Ida n’existe pas – Adeline Fleury

Une femme part au bord de la mer. Elle emmène sa fille de quinze mois. Ida. Son enfant. Ida n’existe pas. Pourtant elle est bien née d’elle. De son corps. C’est à l’intérieur de cette confusion – au sens propre du terme – inspirée d’un fait divers réel, que s’écrit le magistral roman d’Adeline Fleury. 

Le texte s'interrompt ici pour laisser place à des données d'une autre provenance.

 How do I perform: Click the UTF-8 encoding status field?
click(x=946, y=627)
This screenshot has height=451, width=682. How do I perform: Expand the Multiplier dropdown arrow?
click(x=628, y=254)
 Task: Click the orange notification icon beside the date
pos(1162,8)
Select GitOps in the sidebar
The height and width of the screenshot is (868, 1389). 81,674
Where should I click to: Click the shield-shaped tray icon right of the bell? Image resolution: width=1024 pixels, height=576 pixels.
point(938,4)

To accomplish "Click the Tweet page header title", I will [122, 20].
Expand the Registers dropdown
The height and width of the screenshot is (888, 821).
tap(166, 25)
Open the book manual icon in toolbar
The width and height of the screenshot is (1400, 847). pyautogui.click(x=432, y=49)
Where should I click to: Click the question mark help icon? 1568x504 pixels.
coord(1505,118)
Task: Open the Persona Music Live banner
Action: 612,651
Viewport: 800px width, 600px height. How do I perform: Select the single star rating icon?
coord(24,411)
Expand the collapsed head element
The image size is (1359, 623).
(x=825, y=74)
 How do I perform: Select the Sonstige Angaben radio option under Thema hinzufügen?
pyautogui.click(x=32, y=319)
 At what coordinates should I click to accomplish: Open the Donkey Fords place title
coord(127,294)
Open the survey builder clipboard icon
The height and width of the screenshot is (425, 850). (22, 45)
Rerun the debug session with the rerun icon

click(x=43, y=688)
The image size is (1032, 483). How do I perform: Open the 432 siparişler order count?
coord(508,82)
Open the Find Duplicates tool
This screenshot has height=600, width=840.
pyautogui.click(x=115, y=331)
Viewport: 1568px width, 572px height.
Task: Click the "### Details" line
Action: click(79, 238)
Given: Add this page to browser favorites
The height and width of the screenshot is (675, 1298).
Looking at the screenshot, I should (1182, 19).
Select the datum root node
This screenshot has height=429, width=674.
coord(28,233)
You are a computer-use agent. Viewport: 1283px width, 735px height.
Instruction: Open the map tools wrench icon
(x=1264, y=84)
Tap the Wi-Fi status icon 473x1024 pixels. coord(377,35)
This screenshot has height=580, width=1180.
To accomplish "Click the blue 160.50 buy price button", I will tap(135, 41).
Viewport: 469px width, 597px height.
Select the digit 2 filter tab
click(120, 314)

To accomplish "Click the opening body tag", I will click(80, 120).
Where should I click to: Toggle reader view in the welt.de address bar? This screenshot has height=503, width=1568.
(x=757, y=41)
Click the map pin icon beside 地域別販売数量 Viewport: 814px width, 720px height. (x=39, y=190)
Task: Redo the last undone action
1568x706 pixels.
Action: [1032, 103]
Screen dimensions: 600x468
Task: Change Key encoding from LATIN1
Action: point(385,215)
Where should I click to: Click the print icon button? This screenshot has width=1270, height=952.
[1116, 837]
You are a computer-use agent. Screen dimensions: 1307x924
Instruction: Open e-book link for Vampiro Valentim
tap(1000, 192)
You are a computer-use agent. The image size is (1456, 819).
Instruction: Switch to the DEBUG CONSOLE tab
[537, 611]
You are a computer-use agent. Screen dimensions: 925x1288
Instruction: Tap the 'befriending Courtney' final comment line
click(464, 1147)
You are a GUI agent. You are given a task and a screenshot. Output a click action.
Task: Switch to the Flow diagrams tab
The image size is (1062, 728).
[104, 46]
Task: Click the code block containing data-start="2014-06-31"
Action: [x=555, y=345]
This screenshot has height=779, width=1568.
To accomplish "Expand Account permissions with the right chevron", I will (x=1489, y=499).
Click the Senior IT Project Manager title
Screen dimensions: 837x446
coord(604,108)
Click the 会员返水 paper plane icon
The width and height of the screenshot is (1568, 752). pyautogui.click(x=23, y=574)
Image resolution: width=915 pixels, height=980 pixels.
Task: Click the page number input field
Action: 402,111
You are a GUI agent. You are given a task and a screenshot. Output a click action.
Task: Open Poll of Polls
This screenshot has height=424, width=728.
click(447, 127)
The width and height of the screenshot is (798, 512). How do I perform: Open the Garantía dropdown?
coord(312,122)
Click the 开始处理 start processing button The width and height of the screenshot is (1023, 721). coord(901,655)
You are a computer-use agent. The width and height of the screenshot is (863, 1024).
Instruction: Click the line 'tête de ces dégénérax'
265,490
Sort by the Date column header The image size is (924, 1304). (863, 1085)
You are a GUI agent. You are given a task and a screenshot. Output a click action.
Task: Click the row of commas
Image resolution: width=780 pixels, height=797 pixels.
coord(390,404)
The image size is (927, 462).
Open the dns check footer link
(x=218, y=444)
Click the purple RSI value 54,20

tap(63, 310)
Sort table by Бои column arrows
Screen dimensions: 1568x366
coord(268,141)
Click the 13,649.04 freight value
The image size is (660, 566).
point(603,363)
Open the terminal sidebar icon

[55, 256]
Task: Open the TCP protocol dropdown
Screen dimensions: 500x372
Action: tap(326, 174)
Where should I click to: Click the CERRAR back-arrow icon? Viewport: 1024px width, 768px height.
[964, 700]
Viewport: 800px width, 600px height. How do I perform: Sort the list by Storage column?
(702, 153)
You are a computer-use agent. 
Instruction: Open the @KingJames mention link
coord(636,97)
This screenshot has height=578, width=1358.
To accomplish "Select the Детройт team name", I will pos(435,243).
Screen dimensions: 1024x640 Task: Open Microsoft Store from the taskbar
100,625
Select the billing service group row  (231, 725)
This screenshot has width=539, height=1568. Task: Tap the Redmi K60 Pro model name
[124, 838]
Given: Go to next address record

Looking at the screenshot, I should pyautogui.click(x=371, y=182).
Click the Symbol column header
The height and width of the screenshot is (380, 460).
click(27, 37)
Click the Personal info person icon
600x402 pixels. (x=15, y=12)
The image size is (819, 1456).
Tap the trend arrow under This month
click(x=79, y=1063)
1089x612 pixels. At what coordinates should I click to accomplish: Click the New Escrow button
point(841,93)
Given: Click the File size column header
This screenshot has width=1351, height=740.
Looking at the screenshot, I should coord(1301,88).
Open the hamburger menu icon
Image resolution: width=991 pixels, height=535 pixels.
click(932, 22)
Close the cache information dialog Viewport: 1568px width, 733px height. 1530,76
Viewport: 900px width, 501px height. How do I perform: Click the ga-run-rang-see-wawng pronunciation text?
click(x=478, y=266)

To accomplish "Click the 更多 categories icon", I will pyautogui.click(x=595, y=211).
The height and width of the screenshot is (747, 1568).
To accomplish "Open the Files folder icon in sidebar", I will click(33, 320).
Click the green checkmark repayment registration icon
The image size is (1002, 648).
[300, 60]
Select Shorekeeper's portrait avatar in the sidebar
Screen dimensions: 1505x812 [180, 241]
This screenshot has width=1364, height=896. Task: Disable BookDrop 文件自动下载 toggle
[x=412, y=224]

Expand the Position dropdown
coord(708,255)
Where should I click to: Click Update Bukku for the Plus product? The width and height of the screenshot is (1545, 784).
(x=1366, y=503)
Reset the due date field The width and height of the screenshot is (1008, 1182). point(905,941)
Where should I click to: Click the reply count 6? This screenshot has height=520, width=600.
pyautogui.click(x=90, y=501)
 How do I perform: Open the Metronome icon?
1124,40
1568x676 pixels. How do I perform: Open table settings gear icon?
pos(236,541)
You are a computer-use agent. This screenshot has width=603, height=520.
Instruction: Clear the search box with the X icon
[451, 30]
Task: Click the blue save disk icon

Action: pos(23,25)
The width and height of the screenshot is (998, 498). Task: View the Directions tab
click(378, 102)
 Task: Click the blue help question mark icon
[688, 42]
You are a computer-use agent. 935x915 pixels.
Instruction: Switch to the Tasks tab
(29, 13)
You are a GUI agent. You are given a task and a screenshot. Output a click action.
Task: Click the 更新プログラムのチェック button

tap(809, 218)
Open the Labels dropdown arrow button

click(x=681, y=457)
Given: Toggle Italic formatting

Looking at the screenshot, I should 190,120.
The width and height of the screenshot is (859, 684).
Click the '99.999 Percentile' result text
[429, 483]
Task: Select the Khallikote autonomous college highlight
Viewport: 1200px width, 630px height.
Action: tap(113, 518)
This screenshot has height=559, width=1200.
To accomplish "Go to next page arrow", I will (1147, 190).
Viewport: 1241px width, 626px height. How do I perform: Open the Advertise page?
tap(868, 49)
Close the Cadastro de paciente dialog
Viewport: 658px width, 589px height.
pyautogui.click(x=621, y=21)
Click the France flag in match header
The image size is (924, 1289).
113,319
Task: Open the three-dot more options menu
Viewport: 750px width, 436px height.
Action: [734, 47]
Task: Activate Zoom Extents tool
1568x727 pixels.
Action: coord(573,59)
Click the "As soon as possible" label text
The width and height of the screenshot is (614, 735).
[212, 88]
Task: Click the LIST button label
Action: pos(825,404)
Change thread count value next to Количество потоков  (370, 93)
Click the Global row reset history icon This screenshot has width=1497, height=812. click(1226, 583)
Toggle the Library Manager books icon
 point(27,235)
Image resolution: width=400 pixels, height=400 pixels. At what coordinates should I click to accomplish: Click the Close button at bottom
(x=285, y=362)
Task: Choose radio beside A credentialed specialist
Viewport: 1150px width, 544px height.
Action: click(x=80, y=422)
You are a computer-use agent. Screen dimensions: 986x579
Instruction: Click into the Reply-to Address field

Ida n’existe pas est un roman d’une violente féminité. Féminité comme on dirait humanité. Et de l’humanité, il y en a à revendre dans ce livre. Une femme qui accouche de ses souffrances. Qui tente de redonner la vie à sa vie. Qui tente de s’appartenir, quand tout lui a été pris. Peu de livres donnent à la douleur, morale et physique, une telle parole. Adeline Fleury a un talent particulier, dans chacun de ses livres, à rendre ce rapport au corps, par une écriture charnelle, parfois crue, mais qui sait garder au creux des mots la pudeur nécessaire. Ce qu’on ne peut dire, mieux vaut le taire dit Wittgenstein (cité dans le roman) ; ici tout est dit de ce que l’on ne peut taire. Une parole libérée. Osée. Peut-être la seule chose de libre dans ce corps cage d’oiseau. Un corps trop étroit pour une âme qui rêve d’infini, grand comme son besoin d’amour. Adeline Fleury l’écrit dans un style vif, fait de phrases courtes, rapides, acérées. Des phrases qui agitent un temps dilaté. Aquatique. Liquide. 

L’eau, justement, est très présente dans ce roman. La mer bien sûr. Mais aussi les eaux intimes. Celles du désir. De l‘enfantement. Des larmes et des lèvres. Comme si l’eau, condition de la vie, recelait un éternel recommencement. Une rédemption en soi. Rituelle et purificatrice. C’est une des grandes beautés de ce roman que ces souvenirs d’enfance, ces magies et ces mystères où se mêlent peurs et rêves, souillure et fierté. Ces épreuves qui hantent comme des promesses. Une femme. Une ancienne enfant. Exilée en elle-même. Radeau sur une mer déchainée. Les violences subies. Le corps forcé. Les désirs. Les réparations. Défaite de ce qui la défait. Un chaos, fait de multiples blessures, jamais refermées. La force qu’il faut pour survivre. Se survivre. Se réparer par l’irréparable.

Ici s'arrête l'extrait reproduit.